>> BEGIN Passage

They're NOT petty lords, they're NOT tin gods, they're humans like us, flawed like us, and when they exceed their authority should never, EVER be held to a LOWER standard, which they often are, but rather a higher one because they swore an Oath to the law, on top of which "under color of law" is a crime in and of itself, albeit one no prosecutor will charge them with since the gutless bastards are so dependant on the testilying fucks in order to function in the sham we call a justice system.

There's also the moral question here, police deliberately signed up for a job they had risks, despite those risks being tremendously overinflated and overblown in the media for deliberate sympathy stroking, and yet in the name of "officer safety" chose to then pass the buck and defer those risks unto the public by way of using tactics that needlessly endanger them, who did NOT agree to the risks, who did NOT swear an oath to the law, thus abidicating by force their own responsibilities upon those who did not agree to accept them.
I realize that one is debatable but it's a form of moral and personal cowardice I find apalling.

>> END Passage

◆ Actions to take
[a] Start at the entries line that has "Home (489, 68)" and stop after the one that has "Terrified slave is". Rewrite every line in that span, shifting each coordinate by -30 and leaving all other wording unchanged.
[b] Resume the piece on police accountability from its final sentence and keep writing it.
The passage and the entries below it have nothing to do with each other.

>> BEGIN Records shown

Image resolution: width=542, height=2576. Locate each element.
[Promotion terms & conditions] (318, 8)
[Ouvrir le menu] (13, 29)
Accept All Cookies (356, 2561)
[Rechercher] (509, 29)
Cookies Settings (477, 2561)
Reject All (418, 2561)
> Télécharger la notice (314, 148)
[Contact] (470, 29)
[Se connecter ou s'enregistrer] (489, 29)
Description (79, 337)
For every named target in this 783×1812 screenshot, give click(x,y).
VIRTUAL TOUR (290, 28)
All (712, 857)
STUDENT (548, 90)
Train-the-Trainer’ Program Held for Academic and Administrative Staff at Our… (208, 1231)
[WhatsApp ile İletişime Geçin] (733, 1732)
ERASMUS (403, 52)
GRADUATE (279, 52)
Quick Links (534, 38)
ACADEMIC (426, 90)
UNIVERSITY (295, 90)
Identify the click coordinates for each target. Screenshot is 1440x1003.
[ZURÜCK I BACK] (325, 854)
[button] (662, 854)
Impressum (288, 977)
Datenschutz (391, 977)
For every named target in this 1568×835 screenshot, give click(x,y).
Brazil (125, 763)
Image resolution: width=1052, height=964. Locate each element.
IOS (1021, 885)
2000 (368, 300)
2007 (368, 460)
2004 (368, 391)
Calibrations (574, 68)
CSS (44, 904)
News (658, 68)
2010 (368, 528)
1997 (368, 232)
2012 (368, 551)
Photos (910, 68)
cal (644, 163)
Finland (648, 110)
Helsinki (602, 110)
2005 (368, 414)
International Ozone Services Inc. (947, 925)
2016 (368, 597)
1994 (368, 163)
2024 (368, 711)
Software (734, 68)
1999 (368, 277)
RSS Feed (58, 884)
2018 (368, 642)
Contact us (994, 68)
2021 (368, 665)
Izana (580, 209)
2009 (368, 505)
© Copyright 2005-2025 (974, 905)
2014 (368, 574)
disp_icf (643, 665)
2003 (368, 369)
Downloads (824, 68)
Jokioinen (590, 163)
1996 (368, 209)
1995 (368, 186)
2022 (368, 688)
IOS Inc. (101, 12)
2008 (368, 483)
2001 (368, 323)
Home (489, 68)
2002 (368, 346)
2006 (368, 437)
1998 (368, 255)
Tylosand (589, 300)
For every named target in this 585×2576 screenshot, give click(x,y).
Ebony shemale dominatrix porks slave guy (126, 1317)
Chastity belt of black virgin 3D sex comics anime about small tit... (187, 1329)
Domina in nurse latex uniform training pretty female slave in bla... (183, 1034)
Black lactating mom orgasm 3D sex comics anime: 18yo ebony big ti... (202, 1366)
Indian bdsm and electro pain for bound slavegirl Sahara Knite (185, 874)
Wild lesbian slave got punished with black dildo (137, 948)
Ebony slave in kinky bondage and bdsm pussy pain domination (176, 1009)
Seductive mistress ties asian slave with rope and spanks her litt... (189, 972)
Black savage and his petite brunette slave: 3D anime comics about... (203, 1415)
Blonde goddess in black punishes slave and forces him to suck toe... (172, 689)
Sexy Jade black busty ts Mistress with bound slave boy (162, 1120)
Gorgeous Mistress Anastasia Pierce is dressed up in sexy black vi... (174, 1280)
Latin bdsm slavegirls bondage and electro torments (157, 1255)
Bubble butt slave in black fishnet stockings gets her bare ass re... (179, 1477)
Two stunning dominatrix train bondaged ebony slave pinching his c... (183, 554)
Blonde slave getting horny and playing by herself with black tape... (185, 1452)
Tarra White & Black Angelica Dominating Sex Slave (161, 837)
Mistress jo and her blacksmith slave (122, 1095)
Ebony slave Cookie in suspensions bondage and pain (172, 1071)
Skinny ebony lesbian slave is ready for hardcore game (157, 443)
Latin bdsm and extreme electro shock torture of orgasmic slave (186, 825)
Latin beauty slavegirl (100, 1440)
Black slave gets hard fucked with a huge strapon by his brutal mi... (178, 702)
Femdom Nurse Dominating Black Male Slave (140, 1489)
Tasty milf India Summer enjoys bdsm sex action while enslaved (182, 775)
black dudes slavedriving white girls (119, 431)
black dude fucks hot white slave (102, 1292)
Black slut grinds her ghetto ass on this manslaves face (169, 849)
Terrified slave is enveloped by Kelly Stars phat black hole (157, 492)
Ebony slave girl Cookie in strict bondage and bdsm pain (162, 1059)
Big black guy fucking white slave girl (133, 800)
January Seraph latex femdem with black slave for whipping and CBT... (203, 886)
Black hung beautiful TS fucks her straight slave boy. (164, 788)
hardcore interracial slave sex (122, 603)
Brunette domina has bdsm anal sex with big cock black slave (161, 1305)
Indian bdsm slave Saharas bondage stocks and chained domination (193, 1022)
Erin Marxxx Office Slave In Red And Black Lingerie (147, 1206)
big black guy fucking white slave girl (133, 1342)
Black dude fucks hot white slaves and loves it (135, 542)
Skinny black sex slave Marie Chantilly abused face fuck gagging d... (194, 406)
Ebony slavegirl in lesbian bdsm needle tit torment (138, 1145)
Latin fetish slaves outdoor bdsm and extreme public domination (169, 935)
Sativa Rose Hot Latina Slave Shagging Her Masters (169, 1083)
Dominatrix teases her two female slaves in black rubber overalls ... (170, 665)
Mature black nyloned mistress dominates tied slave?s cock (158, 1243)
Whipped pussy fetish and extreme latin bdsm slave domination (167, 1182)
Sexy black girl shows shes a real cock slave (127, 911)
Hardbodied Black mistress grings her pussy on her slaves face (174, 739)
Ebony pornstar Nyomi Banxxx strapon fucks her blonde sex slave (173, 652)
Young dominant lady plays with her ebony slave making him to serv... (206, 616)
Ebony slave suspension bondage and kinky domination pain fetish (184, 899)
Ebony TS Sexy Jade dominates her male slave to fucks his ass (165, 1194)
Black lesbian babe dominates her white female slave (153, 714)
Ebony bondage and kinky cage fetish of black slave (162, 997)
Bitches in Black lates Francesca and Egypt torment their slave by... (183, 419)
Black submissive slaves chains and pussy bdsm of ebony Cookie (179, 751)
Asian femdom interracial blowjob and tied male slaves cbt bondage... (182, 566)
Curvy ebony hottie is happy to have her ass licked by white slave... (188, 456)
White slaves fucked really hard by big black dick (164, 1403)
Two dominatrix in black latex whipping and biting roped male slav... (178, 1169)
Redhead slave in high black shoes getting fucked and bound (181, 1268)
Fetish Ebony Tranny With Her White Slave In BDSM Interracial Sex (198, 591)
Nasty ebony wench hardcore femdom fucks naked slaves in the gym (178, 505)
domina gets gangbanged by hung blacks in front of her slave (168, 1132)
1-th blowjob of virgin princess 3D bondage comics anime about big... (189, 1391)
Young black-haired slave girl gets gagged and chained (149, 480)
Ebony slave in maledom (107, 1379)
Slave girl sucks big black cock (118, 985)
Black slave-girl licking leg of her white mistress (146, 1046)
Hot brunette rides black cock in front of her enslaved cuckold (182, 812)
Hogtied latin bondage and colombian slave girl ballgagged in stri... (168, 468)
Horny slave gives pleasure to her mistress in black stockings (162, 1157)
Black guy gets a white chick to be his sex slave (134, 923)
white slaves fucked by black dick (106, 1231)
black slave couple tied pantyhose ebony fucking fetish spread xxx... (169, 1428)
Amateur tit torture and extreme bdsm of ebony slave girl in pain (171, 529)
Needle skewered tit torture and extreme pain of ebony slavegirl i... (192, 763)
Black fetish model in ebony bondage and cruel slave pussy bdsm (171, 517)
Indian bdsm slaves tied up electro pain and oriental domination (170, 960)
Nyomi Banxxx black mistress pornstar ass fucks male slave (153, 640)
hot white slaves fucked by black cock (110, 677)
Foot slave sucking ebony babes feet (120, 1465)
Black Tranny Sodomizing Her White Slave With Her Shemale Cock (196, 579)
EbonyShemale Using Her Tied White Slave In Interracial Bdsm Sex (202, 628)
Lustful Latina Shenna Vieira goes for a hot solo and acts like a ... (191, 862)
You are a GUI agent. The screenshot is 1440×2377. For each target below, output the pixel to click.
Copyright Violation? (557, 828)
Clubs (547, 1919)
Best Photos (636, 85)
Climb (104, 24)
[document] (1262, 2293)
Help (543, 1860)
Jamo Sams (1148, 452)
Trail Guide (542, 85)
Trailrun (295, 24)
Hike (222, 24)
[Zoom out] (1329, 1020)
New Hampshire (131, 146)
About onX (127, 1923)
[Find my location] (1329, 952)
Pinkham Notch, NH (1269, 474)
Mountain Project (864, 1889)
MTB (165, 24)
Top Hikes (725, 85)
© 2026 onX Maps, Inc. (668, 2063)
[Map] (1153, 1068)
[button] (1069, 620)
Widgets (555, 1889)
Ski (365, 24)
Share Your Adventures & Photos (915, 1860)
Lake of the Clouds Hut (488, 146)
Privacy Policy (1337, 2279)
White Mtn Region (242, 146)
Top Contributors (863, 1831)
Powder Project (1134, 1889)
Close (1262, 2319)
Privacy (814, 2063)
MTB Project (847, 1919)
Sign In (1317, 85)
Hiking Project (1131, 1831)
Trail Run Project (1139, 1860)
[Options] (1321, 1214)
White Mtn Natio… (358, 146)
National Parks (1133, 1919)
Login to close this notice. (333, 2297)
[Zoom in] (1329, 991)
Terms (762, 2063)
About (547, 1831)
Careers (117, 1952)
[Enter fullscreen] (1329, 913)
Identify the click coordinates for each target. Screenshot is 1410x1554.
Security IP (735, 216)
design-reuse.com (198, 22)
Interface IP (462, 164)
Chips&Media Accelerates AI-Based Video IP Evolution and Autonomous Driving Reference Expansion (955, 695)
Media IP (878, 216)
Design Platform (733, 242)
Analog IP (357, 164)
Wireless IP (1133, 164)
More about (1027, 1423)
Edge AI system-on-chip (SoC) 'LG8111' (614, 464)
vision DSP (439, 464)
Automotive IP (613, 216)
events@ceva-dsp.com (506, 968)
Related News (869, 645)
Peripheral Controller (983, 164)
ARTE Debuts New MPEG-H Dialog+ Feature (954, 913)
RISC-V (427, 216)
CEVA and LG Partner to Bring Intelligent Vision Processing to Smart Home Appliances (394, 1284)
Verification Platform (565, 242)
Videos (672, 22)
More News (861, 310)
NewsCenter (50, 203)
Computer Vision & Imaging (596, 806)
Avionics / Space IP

>> END Records shown

◆ The results
[a]
Home (459, 38)
2002 (338, 316)
2006 (338, 407)
1998 (338, 225)
Tylosand (559, 270)
For every named target in this 585×2576 screenshot, give click(x,y).
Ebony shemale dominatrix porks slave guy (96, 1287)
Chastity belt of black virgin 3D sex comics anime about small tit... (157, 1299)
Domina in nurse latex uniform training pretty female slave in bla... (153, 1004)
Black lactating mom orgasm 3D sex comics anime: 18yo ebony big ti... (172, 1336)
Indian bdsm and electro pain for bound slavegirl Sahara Knite (155, 844)
Wild lesbian slave got punished with black dildo (107, 918)
Ebony slave in kinky bondage and bdsm pussy pain domination (146, 979)
Seductive mistress ties asian slave with rope and spanks her litt... (159, 942)
Black savage and his petite brunette slave: 3D anime comics about... (173, 1385)
Blonde goddess in black punishes slave and forces him to suck toe... (142, 659)
Sexy Jade black busty ts Mistress with bound slave boy (132, 1090)
Gorgeous Mistress Anastasia Pierce is dressed up in sexy black vi... (144, 1250)
Latin bdsm slavegirls bondage and electro torments (127, 1225)
Bubble butt slave in black fishnet stockings gets her bare ass re... (149, 1447)
Two stunning dominatrix train bondaged ebony slave pinching his c... (153, 524)
Blonde slave getting horny and playing by herself with black tape... (155, 1422)
Tarra White & Black Angelica Dominating Sex Slave (131, 807)
Mistress jo and her blacksmith slave (92, 1065)
Ebony slave Cookie in suspensions bondage and pain (142, 1041)
Skinny ebony lesbian slave is ready for hardcore game (127, 413)
Latin bdsm and extreme electro shock torture of orgasmic slave (156, 795)
Latin beauty slavegirl (70, 1410)
Black slave gets hard fucked with a huge strapon by his brutal mi... (148, 672)
Femdom Nurse Dominating Black Male Slave (110, 1459)
Tasty milf India Summer enjoys bdsm sex action while enslaved (152, 745)
black dudes slavedriving white girls (89, 401)
black dude fucks hot white slave (72, 1262)
Black slut grinds her ghetto ass on this manslaves face (139, 819)
Terrified slave is enveloped by Kelly Stars phat black hole (127, 462)

[b]
So to is the "few bad apples" argument, with the rise of social media and the public turning their own cameras upon the police in response to an ever growing surveillence state, it's very noteable that the first response is to silence this, to seize the cameras, to manipulate the law so it applies to to the people, but not to the police - this is a blatant indication of "Mens rea" in that it shows they *KNOW* they are engaging in morally questionable action, and that the impulse is damn near universal across the board on behalf of police shows that this is NOT a "few bad apples", but inherent within the culture of policing itself.
This is also quite vindicated by just HOW often the video and the officers so-called testimony are drastically, radically different, and it's quite interesting psychologically that in many of those cases the officer actually BELIEVES the bullshit story in part due to a certain arrogance caused by that veneration, which has it's own problem in the unspoken offense of "contempt of cop", and the resultant abuse which springs from it.
This also manifests in the pomp and pageanty, at taxpayer expense, when an officer does succumb to the risks of the job - and yet when some innocent civvie is killed by their malice or negligence they can't even be bothered to send an honor squad to hang their heads in penance as at least a gesture of SOME humility ?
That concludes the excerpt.